Recognition

Tracking the Provenance of Corruption

October 15, 2014 1005

Anti-corruption billboard

Billboard of a campaign to prevent corruption in Mauritania: “I show my integrity by refusing corruption.”

As finance ministers from the G20 countries met in Australia last month, The ONE Campaign pressed them to take “urgent action” on one particular issue, something the campaigners described as a “Trillion Dollar Scandal.”The scandal is corruption, in this case, high-level corruption. That headline figure might seem extreme but it’s similar to estimates from the World Bank (a trillion dollars in bribes around the world every year) and the World Economic Forum (corruption skims 5 percent of the planet’s GDP).

Corruption, defined as the abuse of political power for private ends, certainly is an animated force globally. Can corruption take on a life of its own, especially in some cultures more than others? After all, look at the World Bank’s Control of Corruption Index or Transparency International’s Corruption Perceptions Index, not all countries are the same. Is this corruption mobile? Persistent? Contagious?

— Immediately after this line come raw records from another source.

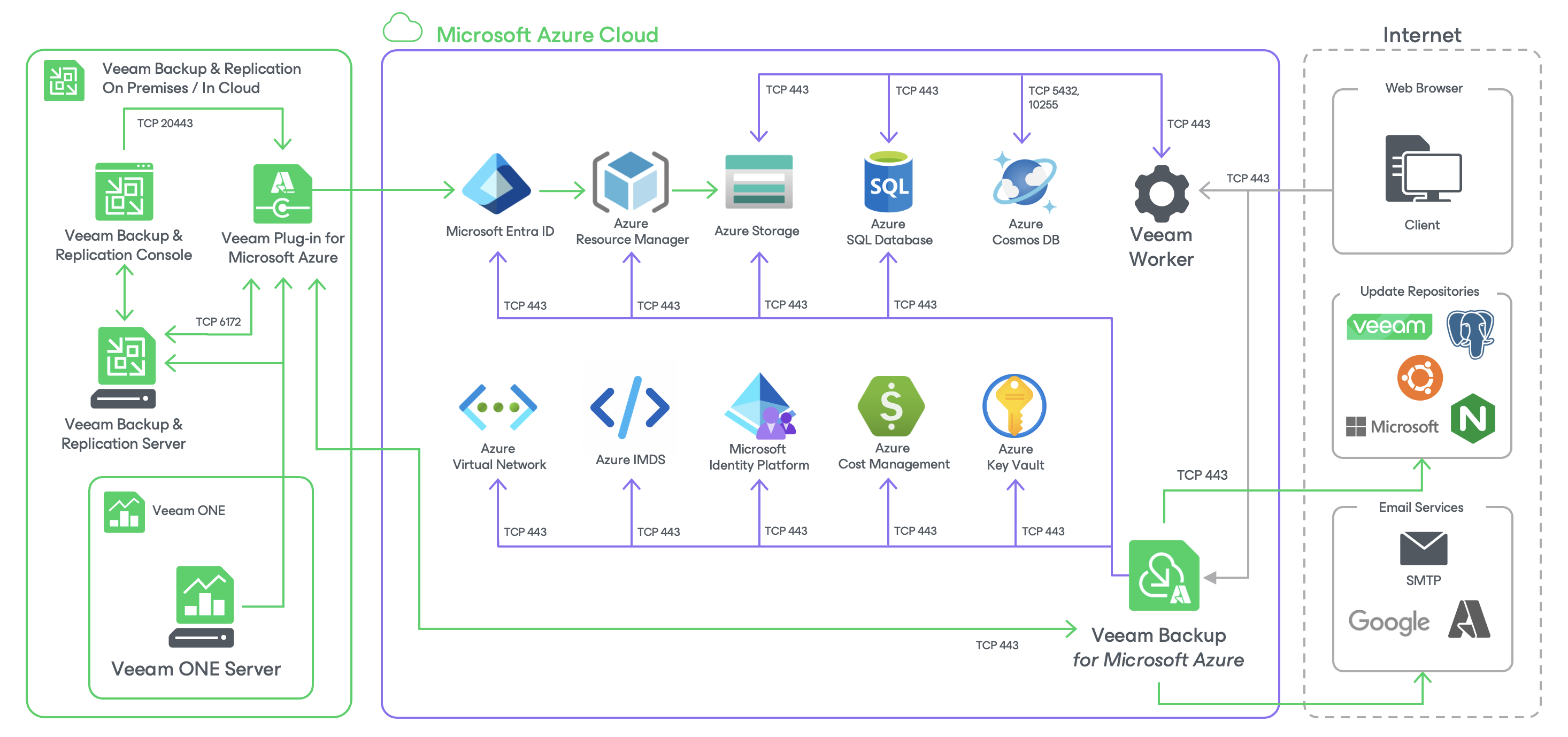The width and height of the screenshot is (1568, 737).
Task: Click the SMTP envelope icon
Action: coord(1423,548)
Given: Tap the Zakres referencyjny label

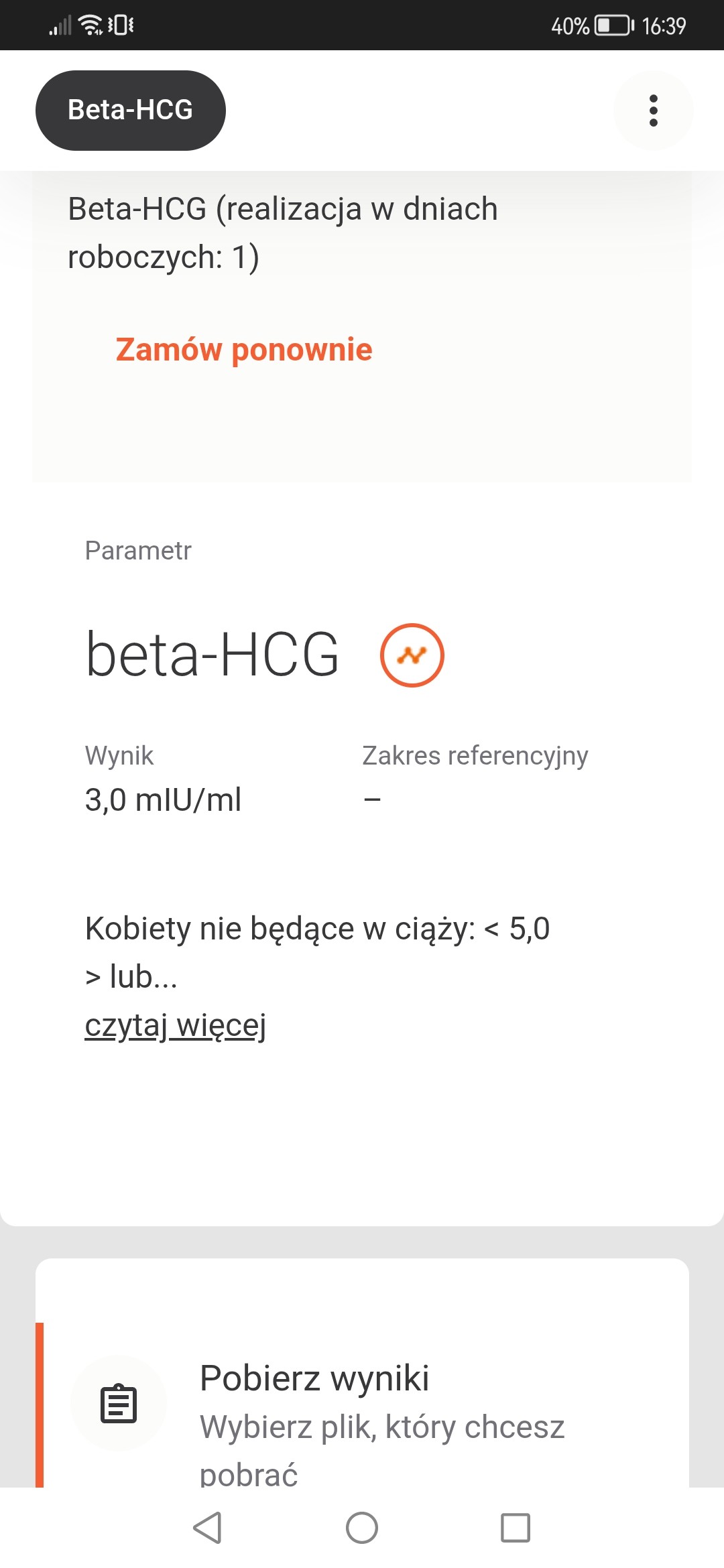Looking at the screenshot, I should (x=475, y=755).
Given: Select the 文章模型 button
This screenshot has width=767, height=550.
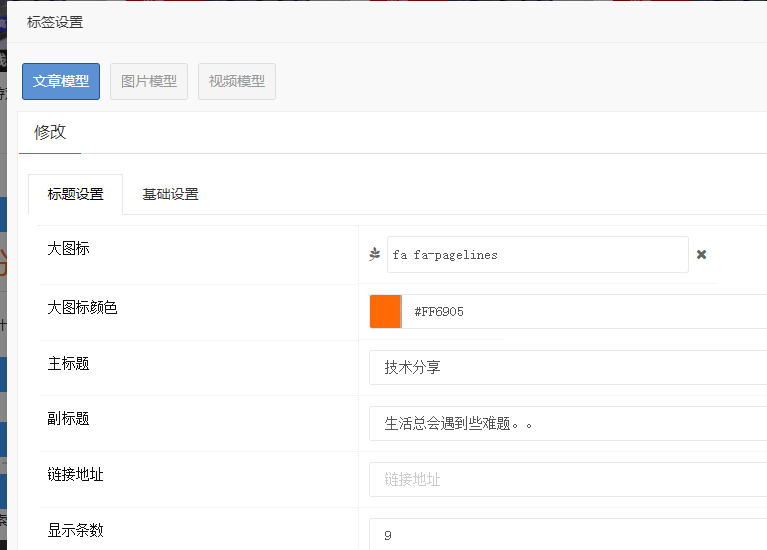Looking at the screenshot, I should (61, 82).
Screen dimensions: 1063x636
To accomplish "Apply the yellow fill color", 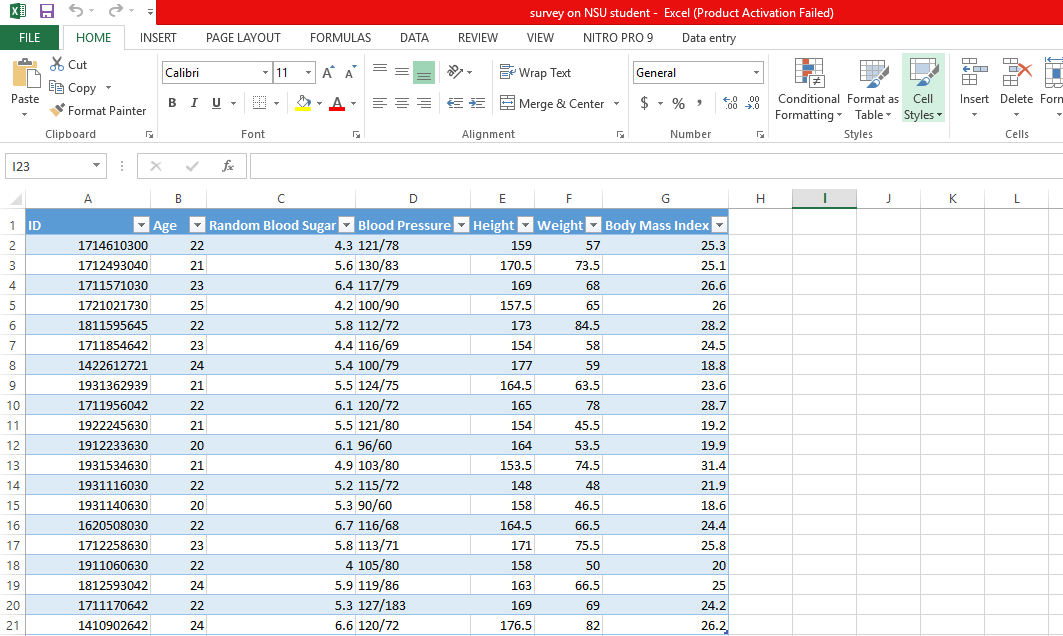I will (304, 103).
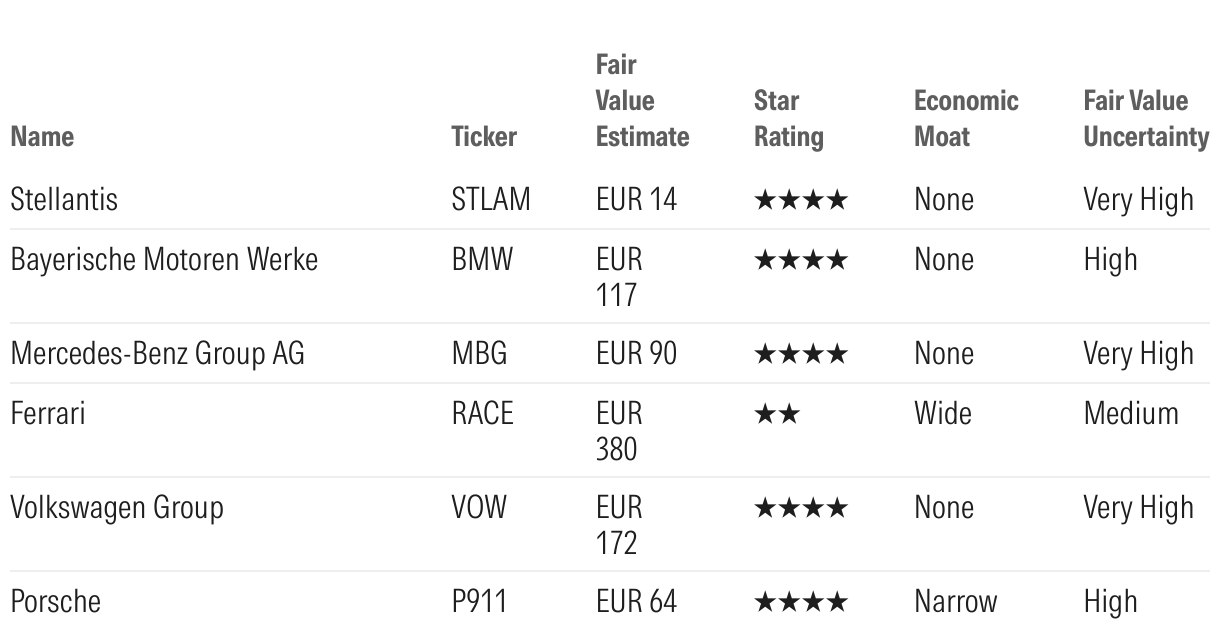The width and height of the screenshot is (1220, 640).
Task: Click BMW star rating icons
Action: coord(800,260)
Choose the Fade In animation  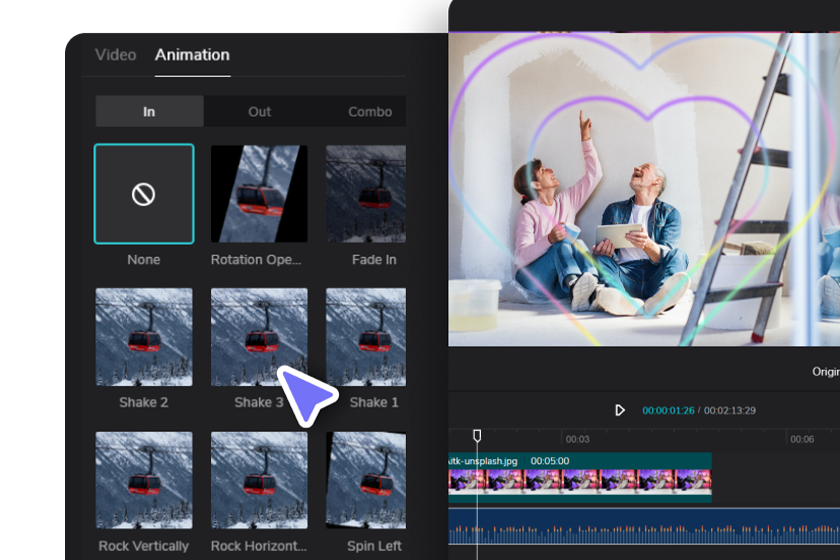pos(366,194)
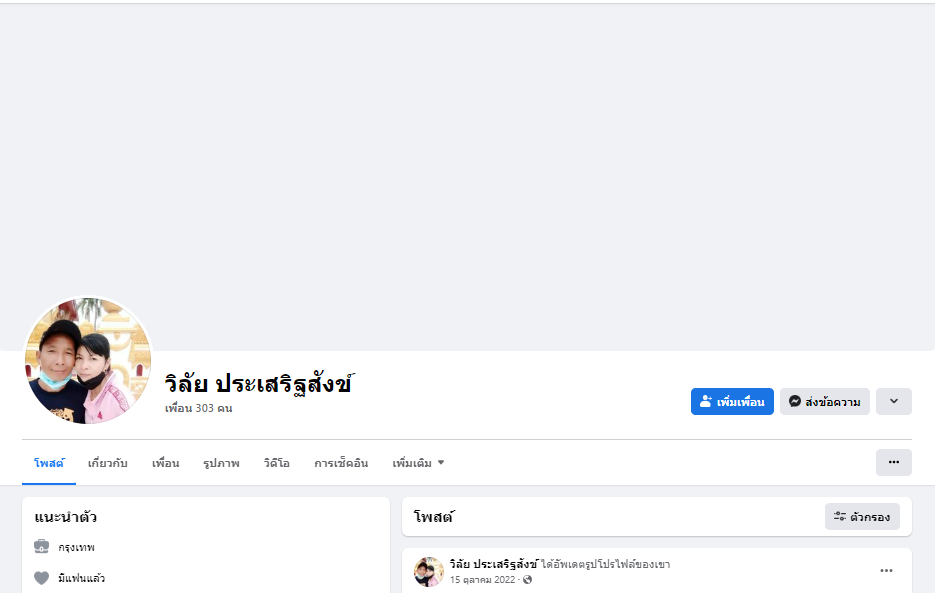
Task: Click the heart relationship icon in the intro
Action: [41, 578]
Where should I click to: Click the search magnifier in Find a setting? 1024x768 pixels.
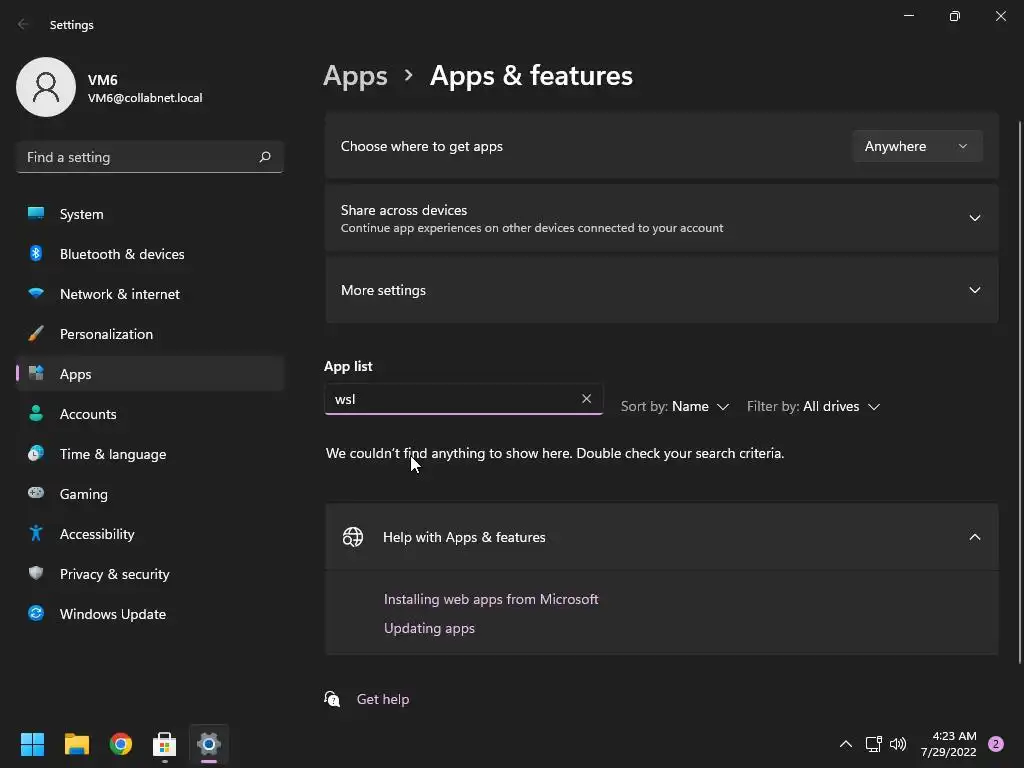pyautogui.click(x=265, y=157)
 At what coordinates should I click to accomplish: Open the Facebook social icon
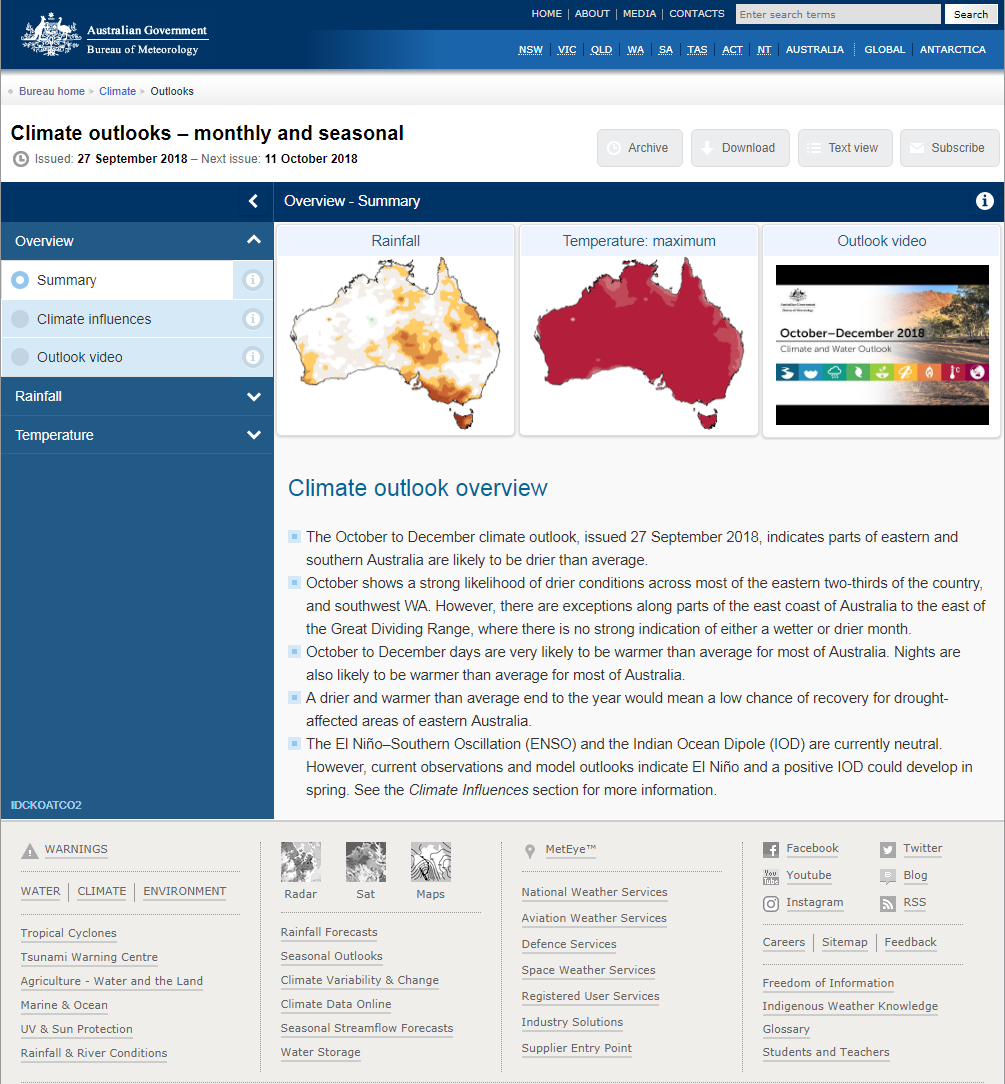(x=771, y=850)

These sorts of questions consume political scientist Alberto Simpser. He’s looking not so much at the traditional “rational” explanation of corruption, which compares corruption’s material benefits with its palpable risks and comes up with its likelihood, but at the less measurable ways that corruption can permeate social groups, even when they migrate to places with different attitudes.

Talking about some of his research, Simpser explains, “I wanted to investigate whether these attitudes, which are measured via survey data, were just a reflection of the underlying material incentives or, whether the attitudes persist even when the material incentives change. … I find evidence that these attitudes exist in their own right independently of the material incentives and beyond the moment.” And while he’s focused in this paper — “The Intergenerational Persistence of Attitudes Towards Corruption” — on small-scale corruption, “there is no reason to assume that high politics is immune from the influence of ideas and attitudes.”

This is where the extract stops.